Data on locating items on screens
'''

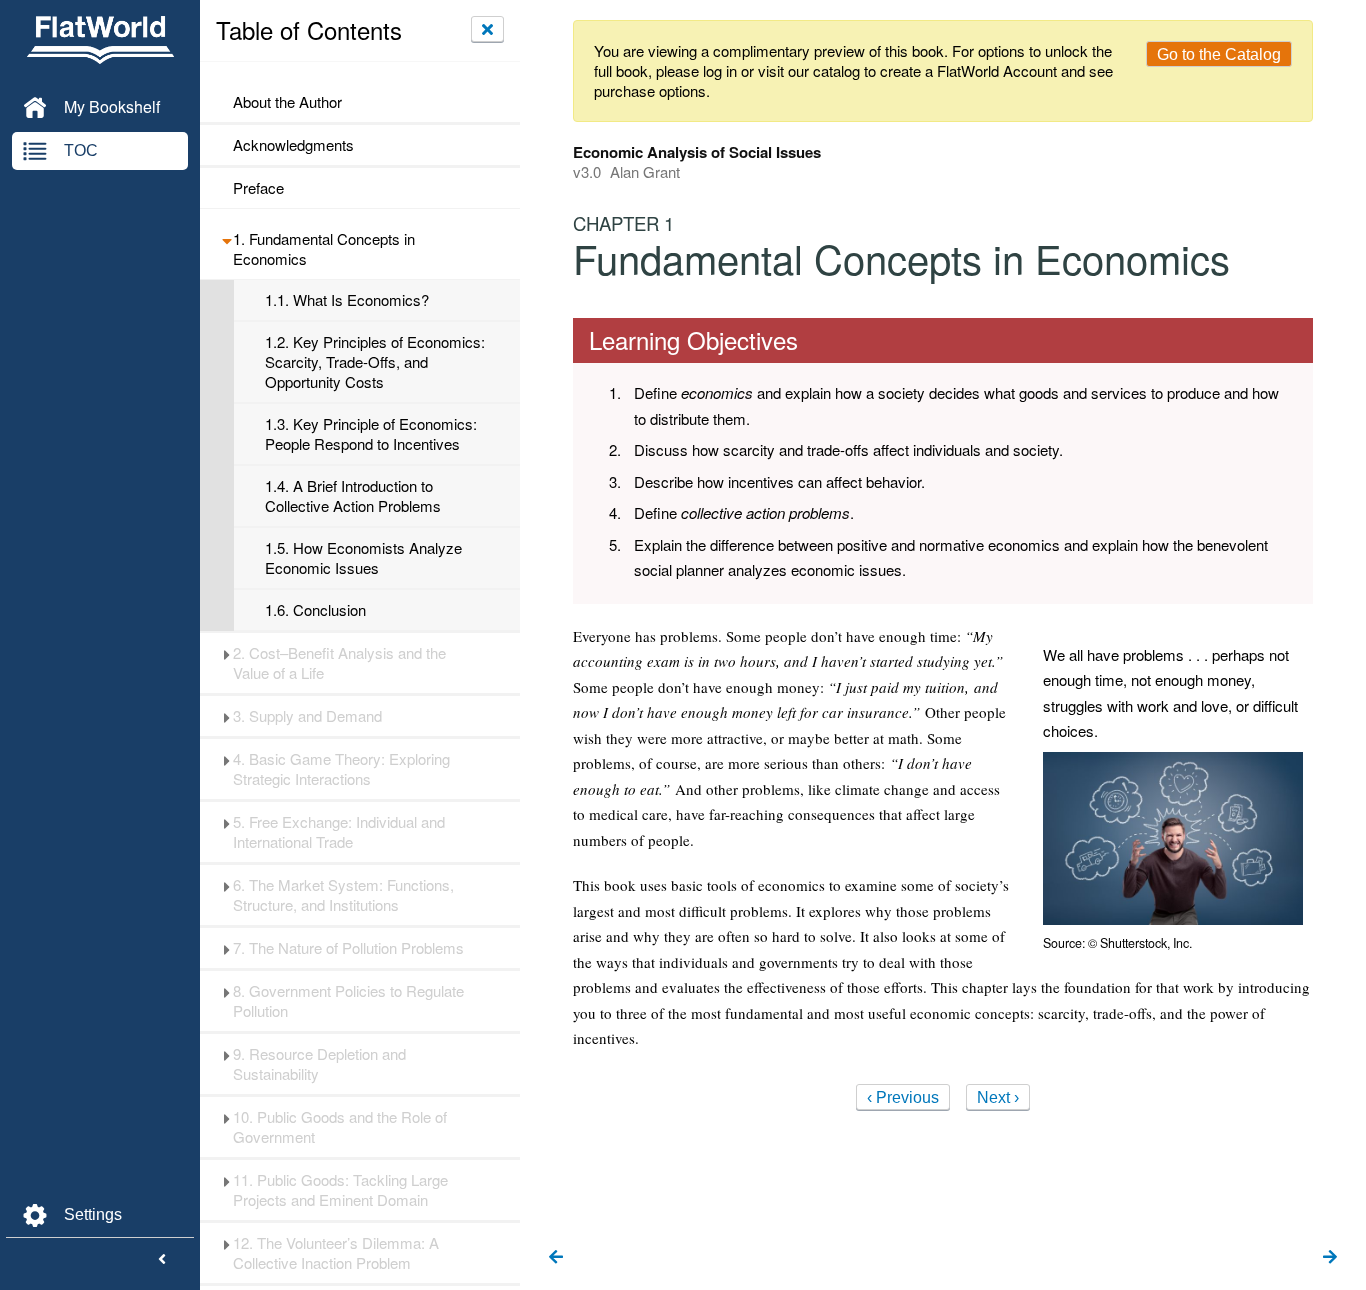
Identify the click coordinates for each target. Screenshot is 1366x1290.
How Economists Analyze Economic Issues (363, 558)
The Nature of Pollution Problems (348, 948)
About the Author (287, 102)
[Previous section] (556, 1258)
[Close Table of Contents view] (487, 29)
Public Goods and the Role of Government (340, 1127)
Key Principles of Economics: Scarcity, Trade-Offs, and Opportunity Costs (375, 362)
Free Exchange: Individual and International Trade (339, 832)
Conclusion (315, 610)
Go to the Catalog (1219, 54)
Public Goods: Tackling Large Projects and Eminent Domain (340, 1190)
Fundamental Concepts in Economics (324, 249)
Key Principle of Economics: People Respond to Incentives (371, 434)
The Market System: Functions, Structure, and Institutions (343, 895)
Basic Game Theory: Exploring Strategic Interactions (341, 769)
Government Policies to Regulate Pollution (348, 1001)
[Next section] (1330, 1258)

'''

◆ WHAT TO DO ◆
Reproduce all of the data above word for word, leaving out the pictures.

◆ RESPONSE BELOW ◆
Identify the click coordinates for each target. Screenshot is 1366x1290.
How Economists Analyze Economic Issues (363, 558)
The Nature of Pollution Problems (348, 948)
About the Author (287, 102)
[Previous section] (556, 1258)
[Close Table of Contents view] (487, 29)
Public Goods and the Role of Government (340, 1127)
Key Principles of Economics: Scarcity, Trade-Offs, and Opportunity Costs (375, 362)
Free Exchange: Individual and International Trade (339, 832)
Conclusion (315, 610)
Go to the Catalog (1219, 54)
Public Goods: Tackling Large Projects and Eminent Domain (340, 1190)
Fundamental Concepts in Economics (324, 249)
Key Principle of Economics: People Respond to Incentives (371, 434)
The Market System: Functions, Structure, and Institutions (343, 895)
Basic Game Theory: Exploring Strategic Interactions (341, 769)
Government Policies to Regulate Pollution (348, 1001)
[Next section] (1330, 1258)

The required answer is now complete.